*WHAT IS BEING ASKED*. Copy, exactly and without additions, every line in the records below from the one holding "kanzlei@anwaelte-hn.de (953, 10)" through the one holding "Baurecht Heilbronn (546, 2453)", both ends included.

• • • •

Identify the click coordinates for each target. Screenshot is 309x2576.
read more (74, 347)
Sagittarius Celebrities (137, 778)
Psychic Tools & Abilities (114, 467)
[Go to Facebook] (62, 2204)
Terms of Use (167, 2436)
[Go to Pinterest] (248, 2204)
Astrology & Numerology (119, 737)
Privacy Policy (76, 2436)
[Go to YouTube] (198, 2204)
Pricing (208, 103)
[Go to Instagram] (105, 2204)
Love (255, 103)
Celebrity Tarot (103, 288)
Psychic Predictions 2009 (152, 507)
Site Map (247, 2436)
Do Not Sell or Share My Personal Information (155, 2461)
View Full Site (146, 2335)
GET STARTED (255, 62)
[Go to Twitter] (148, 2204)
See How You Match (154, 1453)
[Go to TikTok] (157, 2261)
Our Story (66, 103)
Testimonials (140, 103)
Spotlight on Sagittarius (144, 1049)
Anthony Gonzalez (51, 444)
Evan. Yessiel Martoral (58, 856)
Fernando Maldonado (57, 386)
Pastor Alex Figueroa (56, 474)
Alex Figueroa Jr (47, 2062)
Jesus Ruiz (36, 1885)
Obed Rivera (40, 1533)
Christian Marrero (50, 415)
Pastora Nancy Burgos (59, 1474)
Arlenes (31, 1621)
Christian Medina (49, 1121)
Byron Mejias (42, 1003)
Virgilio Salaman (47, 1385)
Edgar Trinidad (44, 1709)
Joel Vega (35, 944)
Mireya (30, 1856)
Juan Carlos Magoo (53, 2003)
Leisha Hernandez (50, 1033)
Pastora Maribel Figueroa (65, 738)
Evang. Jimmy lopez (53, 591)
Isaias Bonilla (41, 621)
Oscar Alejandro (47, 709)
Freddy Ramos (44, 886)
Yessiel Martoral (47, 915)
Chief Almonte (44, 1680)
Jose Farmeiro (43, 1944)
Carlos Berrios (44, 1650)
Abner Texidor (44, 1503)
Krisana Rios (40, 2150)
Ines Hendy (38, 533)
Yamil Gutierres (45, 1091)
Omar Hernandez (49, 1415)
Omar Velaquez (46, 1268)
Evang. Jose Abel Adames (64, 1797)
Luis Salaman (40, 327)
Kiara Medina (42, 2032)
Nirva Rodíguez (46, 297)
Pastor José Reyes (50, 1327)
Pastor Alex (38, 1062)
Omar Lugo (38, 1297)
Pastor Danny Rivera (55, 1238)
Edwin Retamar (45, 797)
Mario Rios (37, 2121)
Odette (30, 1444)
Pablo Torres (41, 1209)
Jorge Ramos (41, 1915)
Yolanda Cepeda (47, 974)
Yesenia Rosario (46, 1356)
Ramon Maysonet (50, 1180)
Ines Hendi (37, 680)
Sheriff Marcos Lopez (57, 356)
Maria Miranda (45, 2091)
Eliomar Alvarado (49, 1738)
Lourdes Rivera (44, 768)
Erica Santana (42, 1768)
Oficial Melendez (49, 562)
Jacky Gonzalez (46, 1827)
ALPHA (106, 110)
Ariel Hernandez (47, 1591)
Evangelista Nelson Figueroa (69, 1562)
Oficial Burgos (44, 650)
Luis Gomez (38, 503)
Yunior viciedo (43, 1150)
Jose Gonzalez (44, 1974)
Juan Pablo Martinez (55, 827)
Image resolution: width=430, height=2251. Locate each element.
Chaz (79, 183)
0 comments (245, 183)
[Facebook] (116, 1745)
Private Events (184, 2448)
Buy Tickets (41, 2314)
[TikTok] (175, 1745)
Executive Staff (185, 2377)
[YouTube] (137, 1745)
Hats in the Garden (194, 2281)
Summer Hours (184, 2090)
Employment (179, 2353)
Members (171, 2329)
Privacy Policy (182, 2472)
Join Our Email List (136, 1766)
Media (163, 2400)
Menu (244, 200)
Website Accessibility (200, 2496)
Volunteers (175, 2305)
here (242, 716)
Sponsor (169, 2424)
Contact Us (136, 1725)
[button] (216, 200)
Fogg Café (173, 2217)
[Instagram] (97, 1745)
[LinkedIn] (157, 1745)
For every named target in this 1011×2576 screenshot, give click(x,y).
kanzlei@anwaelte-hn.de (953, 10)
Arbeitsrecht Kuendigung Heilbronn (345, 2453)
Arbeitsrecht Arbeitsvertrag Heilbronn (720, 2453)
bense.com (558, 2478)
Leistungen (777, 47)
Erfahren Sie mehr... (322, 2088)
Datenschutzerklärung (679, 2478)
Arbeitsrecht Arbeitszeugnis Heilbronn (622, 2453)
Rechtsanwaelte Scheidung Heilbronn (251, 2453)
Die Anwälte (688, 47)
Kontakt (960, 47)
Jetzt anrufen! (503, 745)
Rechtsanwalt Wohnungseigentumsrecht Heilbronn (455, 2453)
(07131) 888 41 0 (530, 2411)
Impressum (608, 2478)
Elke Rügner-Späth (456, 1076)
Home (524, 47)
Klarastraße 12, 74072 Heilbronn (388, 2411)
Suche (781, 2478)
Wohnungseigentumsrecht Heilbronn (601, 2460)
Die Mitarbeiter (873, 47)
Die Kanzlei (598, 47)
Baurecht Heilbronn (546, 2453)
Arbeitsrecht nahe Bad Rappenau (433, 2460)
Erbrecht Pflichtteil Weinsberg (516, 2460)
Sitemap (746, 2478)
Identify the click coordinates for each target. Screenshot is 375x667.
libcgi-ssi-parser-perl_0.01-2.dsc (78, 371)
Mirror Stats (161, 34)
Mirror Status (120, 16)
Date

• • • •

*WRITTEN RESPONSE*.
kanzlei@anwaelte-hn.de (953, 10)
Arbeitsrecht Kuendigung Heilbronn (345, 2453)
Arbeitsrecht Arbeitsvertrag Heilbronn (720, 2453)
bense.com (558, 2478)
Leistungen (777, 47)
Erfahren Sie mehr... (322, 2088)
Datenschutzerklärung (679, 2478)
Arbeitsrecht Arbeitszeugnis Heilbronn (622, 2453)
Rechtsanwaelte Scheidung Heilbronn (251, 2453)
Die Anwälte (688, 47)
Kontakt (960, 47)
Jetzt anrufen! (503, 745)
Rechtsanwalt Wohnungseigentumsrecht Heilbronn (455, 2453)
(07131) 888 41 0 (530, 2411)
Impressum (608, 2478)
Elke Rügner-Späth (456, 1076)
Home (524, 47)
Klarastraße 12, 74072 Heilbronn (388, 2411)
Suche (781, 2478)
Wohnungseigentumsrecht Heilbronn (601, 2460)
Die Mitarbeiter (873, 47)
Die Kanzlei (598, 47)
Baurecht Heilbronn (546, 2453)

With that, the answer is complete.